Objective: To determine whether outpatient use of timed-release dinoprostone vaginal inserts is a safe and effective option for induction of labour in appropriate low-risk populations.
Methods: We performed a retrospective cohort study of inpatient and outpatient inductions of labour at a level II care hospital between 1998 and 2006. We included women undergoing induction of labour by the use of a dinoprostone vaginal insert, and excluded women with a gestational age of <37 weeks, previous Caesarean section, multiple gestation, or preadmission intrauterine fetal demise. The outcomes examined were other methods of induction used, method and time of delivery, and fetal outcome defined by Apgar scores, and admissions to the neonatal intensive care unit (NICU).

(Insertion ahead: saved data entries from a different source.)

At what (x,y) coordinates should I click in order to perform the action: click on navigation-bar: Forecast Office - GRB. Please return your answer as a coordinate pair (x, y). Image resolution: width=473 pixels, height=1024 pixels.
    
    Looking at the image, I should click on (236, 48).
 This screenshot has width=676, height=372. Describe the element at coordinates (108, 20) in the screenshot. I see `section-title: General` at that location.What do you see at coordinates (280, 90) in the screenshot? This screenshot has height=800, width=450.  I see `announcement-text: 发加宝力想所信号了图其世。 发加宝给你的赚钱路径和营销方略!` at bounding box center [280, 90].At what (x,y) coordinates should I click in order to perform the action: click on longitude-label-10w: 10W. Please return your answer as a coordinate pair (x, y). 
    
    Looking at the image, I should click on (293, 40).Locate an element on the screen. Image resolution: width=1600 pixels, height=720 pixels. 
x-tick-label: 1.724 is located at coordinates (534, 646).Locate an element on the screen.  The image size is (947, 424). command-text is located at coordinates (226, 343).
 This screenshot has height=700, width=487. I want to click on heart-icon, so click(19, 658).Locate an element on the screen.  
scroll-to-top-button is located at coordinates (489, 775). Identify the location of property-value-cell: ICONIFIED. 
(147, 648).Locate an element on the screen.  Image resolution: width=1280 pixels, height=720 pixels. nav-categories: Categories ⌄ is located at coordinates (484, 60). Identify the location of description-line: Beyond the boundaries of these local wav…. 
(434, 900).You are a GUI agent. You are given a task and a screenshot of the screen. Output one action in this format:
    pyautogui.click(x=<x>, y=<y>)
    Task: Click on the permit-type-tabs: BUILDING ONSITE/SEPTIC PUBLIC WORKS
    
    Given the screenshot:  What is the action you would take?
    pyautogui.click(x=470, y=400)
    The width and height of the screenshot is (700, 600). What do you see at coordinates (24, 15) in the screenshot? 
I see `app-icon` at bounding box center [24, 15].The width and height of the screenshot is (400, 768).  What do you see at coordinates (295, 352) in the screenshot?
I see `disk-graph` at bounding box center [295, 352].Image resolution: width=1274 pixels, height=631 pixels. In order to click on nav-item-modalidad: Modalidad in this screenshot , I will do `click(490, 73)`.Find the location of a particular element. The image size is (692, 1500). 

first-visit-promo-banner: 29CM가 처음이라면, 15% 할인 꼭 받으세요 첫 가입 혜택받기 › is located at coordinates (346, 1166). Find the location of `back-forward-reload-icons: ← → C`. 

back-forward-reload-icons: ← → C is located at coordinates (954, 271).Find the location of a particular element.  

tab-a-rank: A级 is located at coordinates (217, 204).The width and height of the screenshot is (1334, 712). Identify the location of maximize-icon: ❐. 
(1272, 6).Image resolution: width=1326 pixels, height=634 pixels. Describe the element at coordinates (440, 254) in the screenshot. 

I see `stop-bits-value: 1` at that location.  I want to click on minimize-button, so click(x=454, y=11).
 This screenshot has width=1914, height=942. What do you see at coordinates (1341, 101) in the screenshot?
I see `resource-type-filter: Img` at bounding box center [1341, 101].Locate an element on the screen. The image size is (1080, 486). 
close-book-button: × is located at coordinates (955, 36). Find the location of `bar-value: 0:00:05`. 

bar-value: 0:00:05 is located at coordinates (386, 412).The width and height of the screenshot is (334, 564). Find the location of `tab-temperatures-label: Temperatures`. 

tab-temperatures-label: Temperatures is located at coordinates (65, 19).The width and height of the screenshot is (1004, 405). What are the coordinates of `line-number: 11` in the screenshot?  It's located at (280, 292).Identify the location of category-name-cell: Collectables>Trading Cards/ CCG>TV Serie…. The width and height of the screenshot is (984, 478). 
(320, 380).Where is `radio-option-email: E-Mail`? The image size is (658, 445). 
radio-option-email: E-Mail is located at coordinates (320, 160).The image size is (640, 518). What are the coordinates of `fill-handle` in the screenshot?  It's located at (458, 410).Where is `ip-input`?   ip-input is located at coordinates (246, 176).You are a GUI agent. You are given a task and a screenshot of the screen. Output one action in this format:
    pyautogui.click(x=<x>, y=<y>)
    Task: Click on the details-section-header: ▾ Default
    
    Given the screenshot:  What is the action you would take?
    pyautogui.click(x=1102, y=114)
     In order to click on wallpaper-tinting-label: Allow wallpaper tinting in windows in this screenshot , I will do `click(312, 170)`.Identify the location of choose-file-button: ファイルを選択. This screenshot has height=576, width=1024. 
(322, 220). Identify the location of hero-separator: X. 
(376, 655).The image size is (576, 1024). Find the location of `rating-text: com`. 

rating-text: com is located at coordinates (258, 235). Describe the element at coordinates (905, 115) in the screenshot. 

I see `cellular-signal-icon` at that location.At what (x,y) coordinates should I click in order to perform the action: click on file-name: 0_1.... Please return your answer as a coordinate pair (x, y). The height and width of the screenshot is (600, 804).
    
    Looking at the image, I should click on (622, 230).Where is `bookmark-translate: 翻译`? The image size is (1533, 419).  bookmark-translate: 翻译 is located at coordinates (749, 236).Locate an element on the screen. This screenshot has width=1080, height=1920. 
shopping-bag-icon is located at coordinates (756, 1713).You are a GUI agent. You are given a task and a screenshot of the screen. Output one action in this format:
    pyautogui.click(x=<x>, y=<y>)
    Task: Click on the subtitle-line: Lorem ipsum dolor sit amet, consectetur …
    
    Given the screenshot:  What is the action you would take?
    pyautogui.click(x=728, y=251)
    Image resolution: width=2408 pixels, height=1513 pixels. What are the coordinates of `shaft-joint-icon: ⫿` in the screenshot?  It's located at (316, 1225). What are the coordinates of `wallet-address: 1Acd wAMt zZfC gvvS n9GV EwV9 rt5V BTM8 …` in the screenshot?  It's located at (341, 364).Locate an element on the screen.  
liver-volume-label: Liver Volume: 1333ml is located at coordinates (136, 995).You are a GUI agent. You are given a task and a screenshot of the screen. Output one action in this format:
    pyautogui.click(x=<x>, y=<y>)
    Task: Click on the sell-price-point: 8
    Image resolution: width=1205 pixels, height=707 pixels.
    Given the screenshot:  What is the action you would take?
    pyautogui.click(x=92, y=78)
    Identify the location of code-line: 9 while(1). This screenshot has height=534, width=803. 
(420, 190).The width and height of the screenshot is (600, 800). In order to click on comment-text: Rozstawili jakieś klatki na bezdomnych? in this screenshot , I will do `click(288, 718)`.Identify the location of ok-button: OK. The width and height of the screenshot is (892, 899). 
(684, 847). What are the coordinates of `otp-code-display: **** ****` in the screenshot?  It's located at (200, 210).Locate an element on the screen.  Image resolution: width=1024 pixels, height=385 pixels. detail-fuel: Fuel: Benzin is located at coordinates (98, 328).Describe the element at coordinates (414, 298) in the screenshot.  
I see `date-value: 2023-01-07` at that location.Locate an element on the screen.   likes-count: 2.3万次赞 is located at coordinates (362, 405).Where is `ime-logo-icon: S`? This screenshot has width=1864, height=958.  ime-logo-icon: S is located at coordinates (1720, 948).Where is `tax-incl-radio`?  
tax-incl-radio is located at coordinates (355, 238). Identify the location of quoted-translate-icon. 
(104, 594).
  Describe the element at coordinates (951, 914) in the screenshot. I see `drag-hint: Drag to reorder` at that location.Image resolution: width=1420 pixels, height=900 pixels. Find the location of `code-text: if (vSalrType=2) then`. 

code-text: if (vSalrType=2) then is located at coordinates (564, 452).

Results: The cohorts included 776 inpatients and 567 outpatients. The outpatient cohort had more post term gestations as the indication for induction (65.43% vs. 30.93%), while the inpatient group was more likely to have indications of premature rupture of membranes (18.94% vs. 6.17%) and gestational hypertension (18.04% vs. 7.05%). Outpatients had significantly higher use of epidural analgesia and oxytocin. Inpatients were more likely to deliver vaginally within 24 hours (OR 2.16; 95% CI 1.57 to 2.97) and also to have a Caesarean section (OR 1.50, 95% CI 1.14 to 1.98). None of the women in the outpatient group had serious complications as an outpatient, and there were no significant differences in fetal outcomes as measured by admission to NICU and Apgar score at 5 minutes.
Conclusion: This study supports the use of controlled-release dinoprostone vaginal inserts in the outpatient setting as a safe alternative for women with a low-risk pregnancy undergoing induction of labour.